▶ [DIRECTIONS FOR THIS TASK] Put the part of the material that begins with the line containing "Where should I click to: Click" and ends with the line containing "point(41,739)" into a JSON list of strings, one string per line, leaving out any blank lines.

▶ [EXTRACTED RECORDS]
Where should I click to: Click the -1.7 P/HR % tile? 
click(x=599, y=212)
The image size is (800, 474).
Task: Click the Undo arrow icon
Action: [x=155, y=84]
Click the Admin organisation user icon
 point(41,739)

...

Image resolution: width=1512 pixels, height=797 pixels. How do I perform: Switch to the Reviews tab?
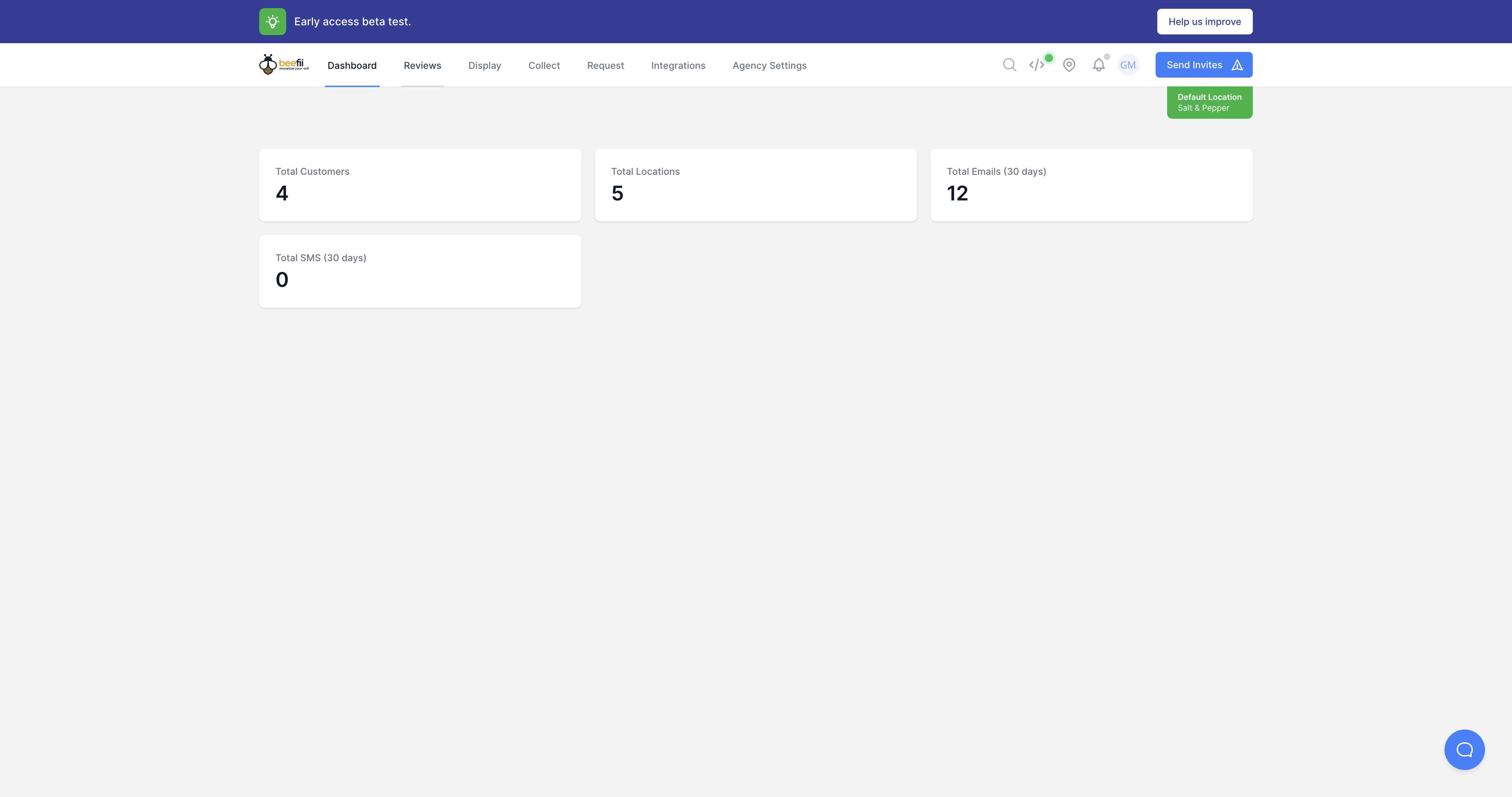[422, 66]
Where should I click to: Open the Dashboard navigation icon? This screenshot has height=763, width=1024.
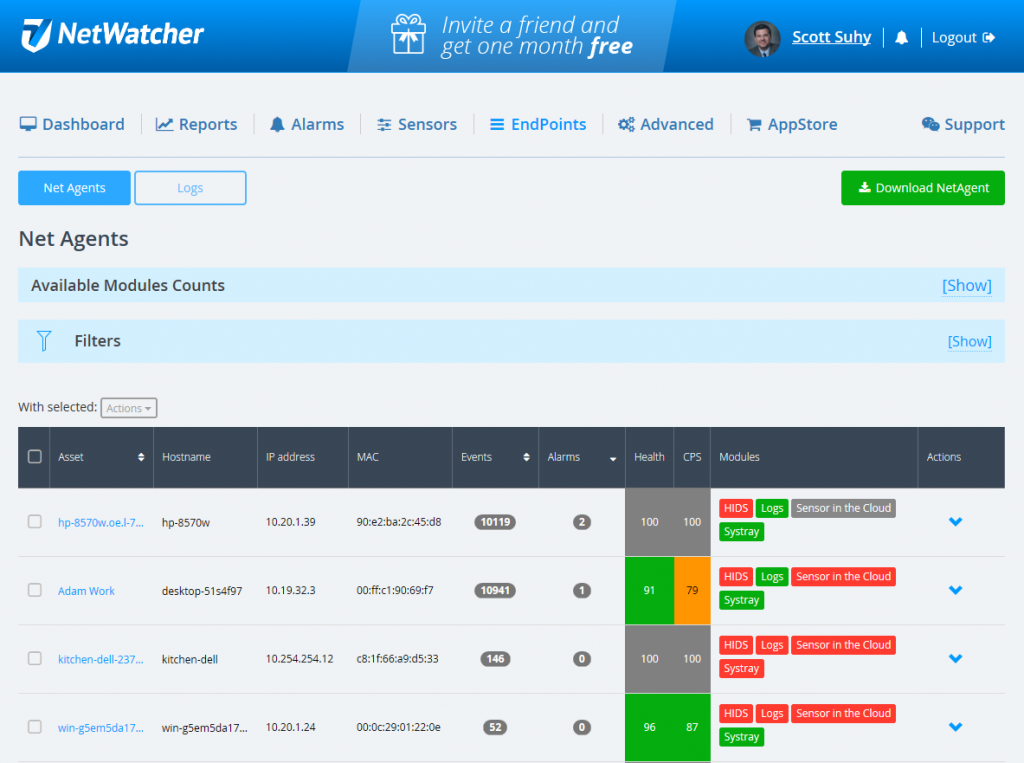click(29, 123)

▶ [THE RESPONSE]
[
  "Where should I click to: Click the -1.7 P/HR % tile? ",
  "click(x=599, y=212)",
  "The image size is (800, 474).",
  "Task: Click the Undo arrow icon",
  "Action: [x=155, y=84]",
  "Click the Admin organisation user icon",
  " point(41,739)"
]